The tile logic is new, and users expect the color scheme to have some kind of meaning, but it doesn’t. The tiles are minimalistic in design, with white icons on a colored background. “Tiles of the same color are not linked to similar functions,” says usability expert Borchers. This probably won’t worry users too much, even if functional relationships might be useful, because you can shuffle and group the tiles – which differ in size for no apparent reason – in any way you like.

A more serious problem, however, is the introduction of a function that goes against neurophysiological rules, namely, that humans are better at using shapes and colors to remember where they have seen things before. In Windows 8, the app icons, for example, change constantly once you’ve called up content from them for the first time. The icon is no longer an icon: “A news app will always show the latest headlines; a Web browser will display the latest content — it’s not long before many of the icons contain numerous snippets of text and pictures that you can’t read and distinguish between because the icons are too small,” remarks Borchers. “Designed by techies for techies” is the expert’s assessment. “The designers have focused more on form than on function.”

Next page: Microsoft Store and summary

5. Microsoft Store

Obviously, the Microsoft Store does not yet have as much to offer as the Apple Store or Android stores. Even so, the offerings are not clearly differentiated for individual device categories. For example, you can use Surface to download X-BOX games from the Microsoft Store, but you can’t actually play them on the tablet. You can’t read e-books on the tablet either. And, during testing, the testers were unable to download a movie, even after three attempts.

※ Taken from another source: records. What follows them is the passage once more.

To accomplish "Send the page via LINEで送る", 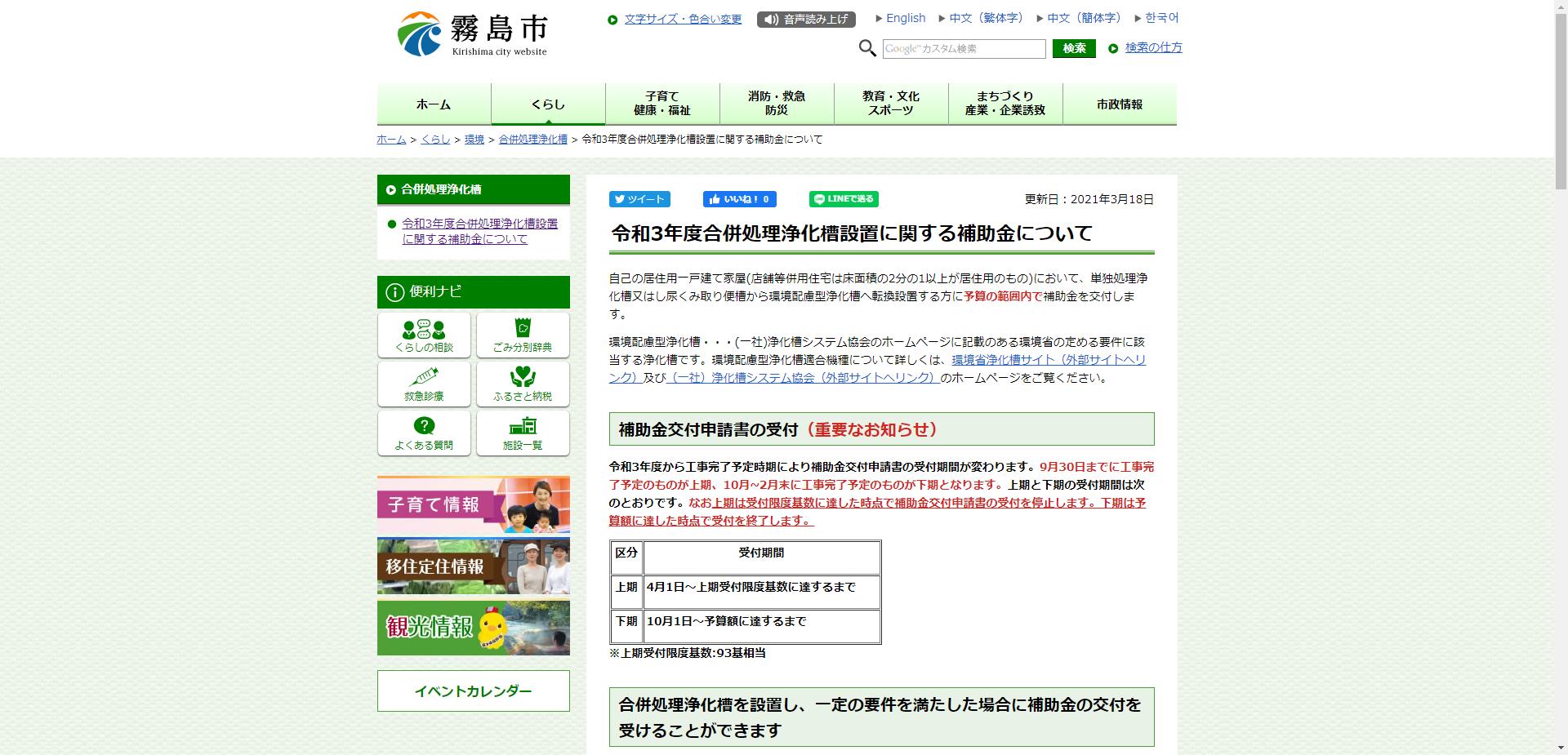I will click(x=843, y=199).
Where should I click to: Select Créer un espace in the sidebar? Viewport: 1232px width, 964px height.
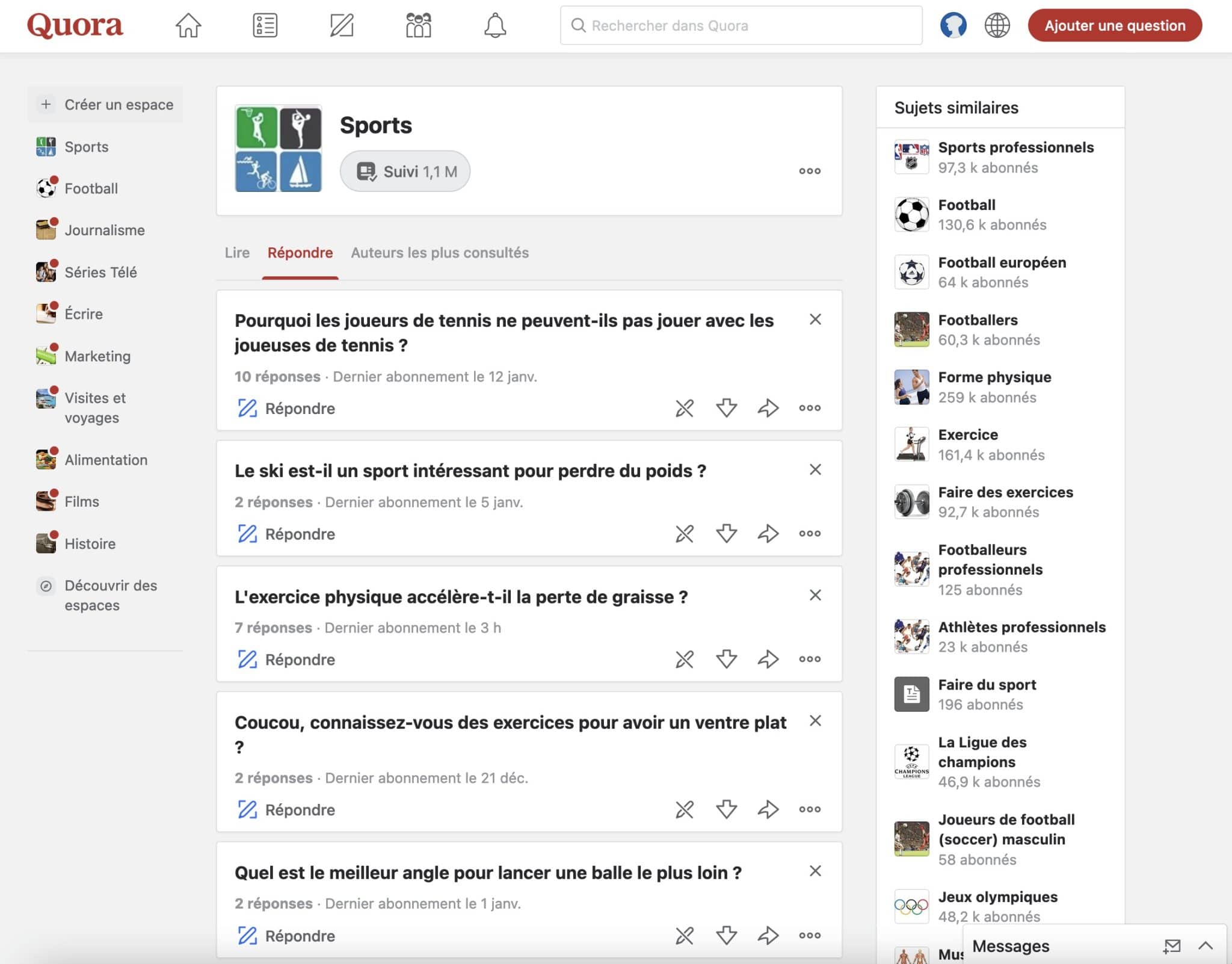pos(106,104)
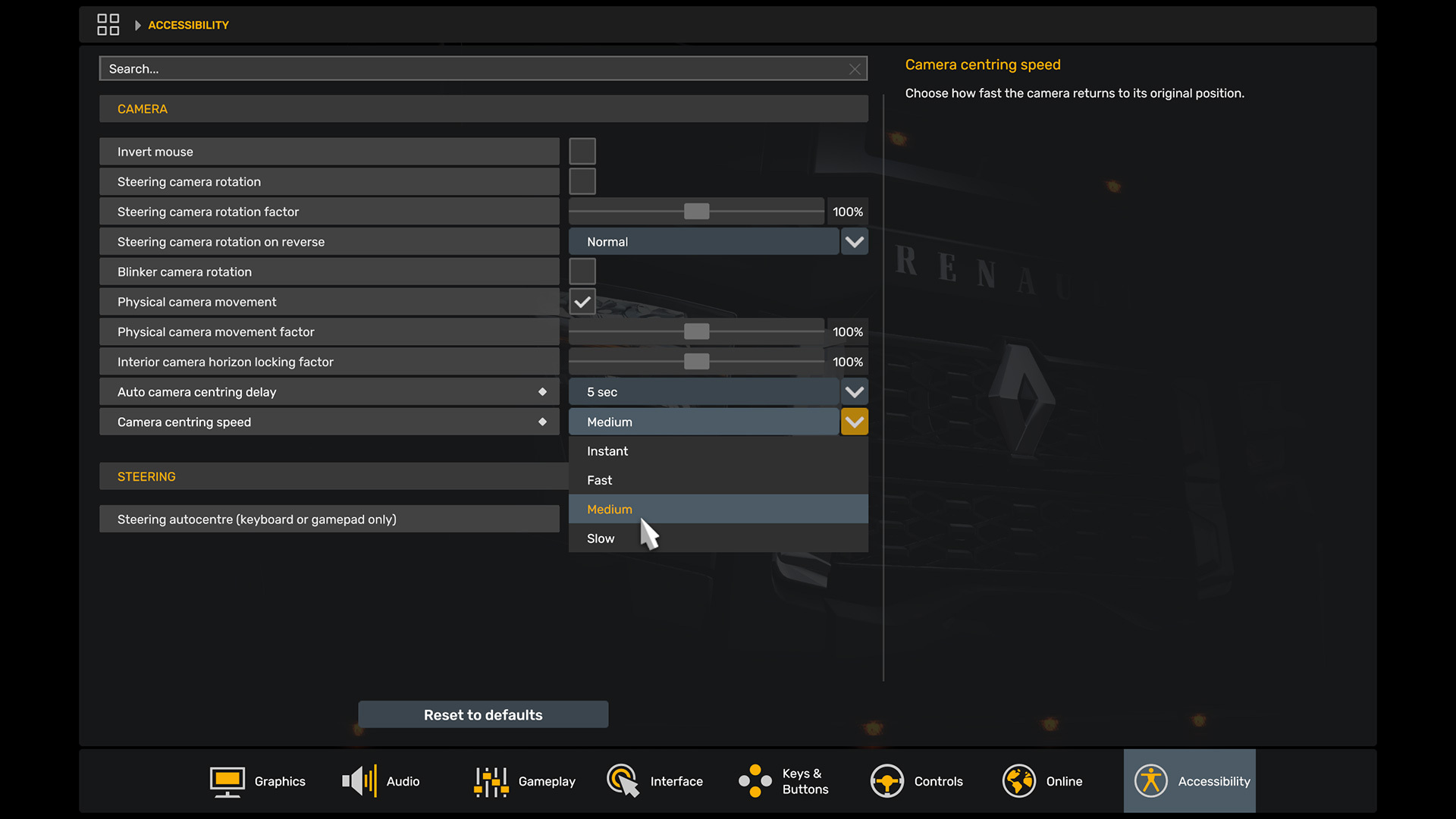Open Keys & Buttons icon

pos(755,781)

The team of experts from Aachen University reached the following conclusion: “Overall, the Surface hardware gives the impression of being robust and thoughtfully designed. However, Microsoft’s lack of expertise in this product area is apparent in various areas, including a lack of visibility of interaction concepts. The two protective cases with built-in keyboards that are available for Surface, known as Type Cover and Touch Cover, are a major plus point for the product. The Type Cover, in particular, makes it very easy and convenient to type in a text.”

Incidentally, in a direct comparison of the three tablets, the winning device was the iPad, which obviously benefits from having already passed through several rounds of product improvements. In the nine tasks that Borchers’ team set for the tablets, the iPad came first six times and Surface “only” four times (with two shared first places). Surface only beat the iPod by virtue of its flight mode and the ease of typing in text.